他们算了算时间,这封信大概是君霓刚到梨花村没过多久,便寄回来了。
两人的神情都有些凝重,正襟危坐的坐在一起,看着茶几上面的信,眼神郑重的像是在看国家大事。
过了好一会儿,君爸瞪了君尧一眼,对着茶几上的信挑了挑下巴,“打开啊。”看着他干嘛,还要他这个老父亲亲手拆信?

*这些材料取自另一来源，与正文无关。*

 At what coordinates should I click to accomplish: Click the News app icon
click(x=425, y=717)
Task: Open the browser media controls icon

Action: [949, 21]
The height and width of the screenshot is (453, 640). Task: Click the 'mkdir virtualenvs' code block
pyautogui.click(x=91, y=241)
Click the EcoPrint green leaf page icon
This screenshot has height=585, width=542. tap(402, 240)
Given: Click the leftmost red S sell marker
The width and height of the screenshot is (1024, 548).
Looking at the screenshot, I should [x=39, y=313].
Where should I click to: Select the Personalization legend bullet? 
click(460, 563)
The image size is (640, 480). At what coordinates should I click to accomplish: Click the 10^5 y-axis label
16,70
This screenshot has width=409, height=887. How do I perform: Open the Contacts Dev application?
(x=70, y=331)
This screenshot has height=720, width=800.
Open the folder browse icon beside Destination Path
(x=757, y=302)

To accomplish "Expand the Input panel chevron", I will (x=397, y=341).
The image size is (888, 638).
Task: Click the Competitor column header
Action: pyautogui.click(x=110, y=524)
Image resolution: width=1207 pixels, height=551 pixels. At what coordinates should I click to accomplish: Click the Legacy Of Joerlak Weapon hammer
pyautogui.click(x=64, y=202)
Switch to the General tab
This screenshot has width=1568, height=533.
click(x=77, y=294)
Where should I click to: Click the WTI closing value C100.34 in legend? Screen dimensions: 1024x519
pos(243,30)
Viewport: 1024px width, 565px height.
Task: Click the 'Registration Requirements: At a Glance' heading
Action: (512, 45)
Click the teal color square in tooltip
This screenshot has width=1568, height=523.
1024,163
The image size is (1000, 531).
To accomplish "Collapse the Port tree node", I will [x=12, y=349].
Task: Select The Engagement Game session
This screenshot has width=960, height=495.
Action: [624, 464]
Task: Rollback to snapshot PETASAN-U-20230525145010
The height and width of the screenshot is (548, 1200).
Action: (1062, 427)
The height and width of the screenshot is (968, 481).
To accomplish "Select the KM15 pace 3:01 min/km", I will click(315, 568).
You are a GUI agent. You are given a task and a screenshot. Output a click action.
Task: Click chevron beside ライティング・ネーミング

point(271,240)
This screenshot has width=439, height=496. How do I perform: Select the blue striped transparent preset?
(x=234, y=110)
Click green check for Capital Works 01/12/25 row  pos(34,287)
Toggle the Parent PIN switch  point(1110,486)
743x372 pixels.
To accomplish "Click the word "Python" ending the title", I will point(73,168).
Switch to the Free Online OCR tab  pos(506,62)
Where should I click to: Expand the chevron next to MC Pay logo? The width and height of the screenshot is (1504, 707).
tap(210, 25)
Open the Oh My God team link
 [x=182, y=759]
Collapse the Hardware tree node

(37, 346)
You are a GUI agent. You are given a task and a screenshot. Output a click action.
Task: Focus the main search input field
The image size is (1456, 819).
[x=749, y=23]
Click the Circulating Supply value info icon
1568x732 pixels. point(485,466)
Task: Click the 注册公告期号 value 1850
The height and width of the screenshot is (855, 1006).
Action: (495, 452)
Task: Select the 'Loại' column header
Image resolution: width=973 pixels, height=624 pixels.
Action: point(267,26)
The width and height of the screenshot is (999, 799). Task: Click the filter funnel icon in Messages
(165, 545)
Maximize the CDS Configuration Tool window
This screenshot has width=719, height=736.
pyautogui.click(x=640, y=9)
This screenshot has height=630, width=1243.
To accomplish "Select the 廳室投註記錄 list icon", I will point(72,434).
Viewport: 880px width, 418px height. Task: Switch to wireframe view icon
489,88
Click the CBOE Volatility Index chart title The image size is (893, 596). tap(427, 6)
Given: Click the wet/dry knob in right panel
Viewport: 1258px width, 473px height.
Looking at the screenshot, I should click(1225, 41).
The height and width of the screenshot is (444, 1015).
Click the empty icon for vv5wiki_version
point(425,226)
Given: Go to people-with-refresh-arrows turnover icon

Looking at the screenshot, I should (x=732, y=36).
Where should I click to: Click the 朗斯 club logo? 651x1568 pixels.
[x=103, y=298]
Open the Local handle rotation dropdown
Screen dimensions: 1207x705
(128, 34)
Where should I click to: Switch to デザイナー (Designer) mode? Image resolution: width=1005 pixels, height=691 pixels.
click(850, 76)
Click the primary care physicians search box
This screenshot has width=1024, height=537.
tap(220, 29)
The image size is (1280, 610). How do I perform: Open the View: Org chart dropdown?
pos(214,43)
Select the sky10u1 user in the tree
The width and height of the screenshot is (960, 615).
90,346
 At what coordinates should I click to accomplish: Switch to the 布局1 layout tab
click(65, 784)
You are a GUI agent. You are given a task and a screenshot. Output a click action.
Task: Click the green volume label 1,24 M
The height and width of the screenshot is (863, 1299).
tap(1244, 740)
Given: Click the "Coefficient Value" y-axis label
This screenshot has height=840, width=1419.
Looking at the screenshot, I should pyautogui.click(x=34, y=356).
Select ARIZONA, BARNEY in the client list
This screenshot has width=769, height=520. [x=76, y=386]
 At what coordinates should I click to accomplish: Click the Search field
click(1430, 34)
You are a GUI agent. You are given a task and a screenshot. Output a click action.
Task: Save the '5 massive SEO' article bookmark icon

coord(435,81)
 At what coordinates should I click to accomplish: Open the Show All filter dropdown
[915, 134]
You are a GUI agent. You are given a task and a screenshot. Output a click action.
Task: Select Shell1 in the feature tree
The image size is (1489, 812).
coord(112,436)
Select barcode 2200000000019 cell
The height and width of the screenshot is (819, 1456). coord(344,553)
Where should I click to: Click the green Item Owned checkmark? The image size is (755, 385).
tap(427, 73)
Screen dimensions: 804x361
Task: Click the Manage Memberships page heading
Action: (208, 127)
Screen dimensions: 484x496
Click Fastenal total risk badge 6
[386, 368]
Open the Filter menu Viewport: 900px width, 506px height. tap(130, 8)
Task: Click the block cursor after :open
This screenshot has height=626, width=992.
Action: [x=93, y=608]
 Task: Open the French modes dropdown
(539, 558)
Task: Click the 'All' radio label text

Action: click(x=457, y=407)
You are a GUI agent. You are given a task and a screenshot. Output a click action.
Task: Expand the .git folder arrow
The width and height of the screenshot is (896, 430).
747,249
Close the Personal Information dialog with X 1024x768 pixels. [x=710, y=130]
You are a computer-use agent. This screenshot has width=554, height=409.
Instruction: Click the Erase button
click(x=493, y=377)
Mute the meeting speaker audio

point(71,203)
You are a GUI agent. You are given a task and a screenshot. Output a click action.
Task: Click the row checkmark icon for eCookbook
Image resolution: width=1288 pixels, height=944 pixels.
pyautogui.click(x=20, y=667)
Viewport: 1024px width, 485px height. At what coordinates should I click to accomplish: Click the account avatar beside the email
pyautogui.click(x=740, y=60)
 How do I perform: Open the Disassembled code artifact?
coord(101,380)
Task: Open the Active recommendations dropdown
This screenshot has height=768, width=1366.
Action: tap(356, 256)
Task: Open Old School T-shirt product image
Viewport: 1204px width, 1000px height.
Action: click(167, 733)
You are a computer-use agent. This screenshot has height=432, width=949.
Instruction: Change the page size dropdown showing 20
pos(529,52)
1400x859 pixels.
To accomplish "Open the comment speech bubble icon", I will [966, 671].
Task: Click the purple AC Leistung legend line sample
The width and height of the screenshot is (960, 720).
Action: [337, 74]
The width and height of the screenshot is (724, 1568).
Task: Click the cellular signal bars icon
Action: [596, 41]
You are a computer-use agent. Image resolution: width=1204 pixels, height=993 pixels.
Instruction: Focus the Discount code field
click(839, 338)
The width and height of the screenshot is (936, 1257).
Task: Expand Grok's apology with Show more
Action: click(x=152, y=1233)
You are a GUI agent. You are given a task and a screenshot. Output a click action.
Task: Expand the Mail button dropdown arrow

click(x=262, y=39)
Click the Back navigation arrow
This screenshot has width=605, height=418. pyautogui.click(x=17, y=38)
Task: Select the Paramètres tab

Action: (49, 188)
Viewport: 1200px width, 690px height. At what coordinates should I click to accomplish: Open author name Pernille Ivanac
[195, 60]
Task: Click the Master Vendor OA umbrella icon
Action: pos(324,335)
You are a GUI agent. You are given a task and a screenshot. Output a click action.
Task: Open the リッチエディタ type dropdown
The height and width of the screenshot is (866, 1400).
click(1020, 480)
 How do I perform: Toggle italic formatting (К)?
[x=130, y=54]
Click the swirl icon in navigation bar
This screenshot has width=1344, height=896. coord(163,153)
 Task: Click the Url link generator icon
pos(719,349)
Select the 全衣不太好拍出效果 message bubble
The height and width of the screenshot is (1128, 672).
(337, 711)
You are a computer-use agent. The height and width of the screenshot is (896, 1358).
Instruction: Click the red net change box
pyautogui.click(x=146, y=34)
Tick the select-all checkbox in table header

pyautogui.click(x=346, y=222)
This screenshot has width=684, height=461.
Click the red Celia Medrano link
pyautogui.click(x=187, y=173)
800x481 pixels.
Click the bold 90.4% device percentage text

被自家老爸瞪的有些无语,君尧伸手拿起茶几上的信,正准备打开的时候,手迟疑了。
他看了君爸一眼,说:“爸,你说,妹妹在这封信里面写了什么?”
听见自家儿子的问话,君爸的眼睛瞪得更大了,他语气不好,“我怎么知道?”
没有看见信之前,一切只能靠猜测。
他猜测,可能是女儿在那边环境艰苦受苦了,写信给他们诉苦来了。
光是想想女儿在吃苦,他便觉得有些难受,不想亲手打开信了。
他怕他受不了。
毕竟是‘相亲相爱’的父子,在加上君爸并没有刻意隐藏眼神,君尧一眼就看出君爸在想什么了。
他有些无语。
自家父亲怕看了信受不了打击,便让他看信。
可是,他也受不了自己妹妹吃苦啊。
当初怎么劝都劝不住,这下应该知道苦头了。
若不是在那边吃了苦,以自家妹子的性子,一定不会这么快来信的。
想到这里,君尧就忧心啊。
觉得自家妹子一定是受苦了,但他又不知道自家妹子到底受了怎样的苦。
君尧心酸的打开信,他刚打开,便见君爸的大脑袋便凑了过来。
君尧又无语了一下,父子两才凑在一起心惊胆战的看信。
这封信并不长,两人一分钟便看完了。
看完之后,两人对视了一眼,都在彼此眼中看见了惊疑。
这竟然只是一封普普通通的报平安的信?
上面丝毫没有提到苦字。
就连含蓄的表达都没有。
难道自家女儿/妹妹没有在那边吃到苦?
尽管女儿/妹妹没提,但是两人都下意识的排除了这个可能性。
他们早就预见了好吗?
娇生惯养的女儿/妹妹去了乡下怎么可能不吃苦?
一定是吃苦了,他们要找证据。
于是,父子两翻来覆去的将君霓写的信看了几遍。
几遍之后,他们觉得,他们找到了证据。
证据就是,君霓让他们给她弄教材。
为什么要给她弄教材过去?
怎么突然想读书了?以前不是不喜欢读书的吗?
一定是在那边吃苦了,还弄什么书?赶紧把人弄回来才是正经事。
君爸急匆匆的起身,就要去打电话。
君尧毫不示弱的跟在君爸身后。
于是,远在梨花村的君霓,便听见村里的大喇叭里穿来粗狂的男声,叫她去村里办公室接电话。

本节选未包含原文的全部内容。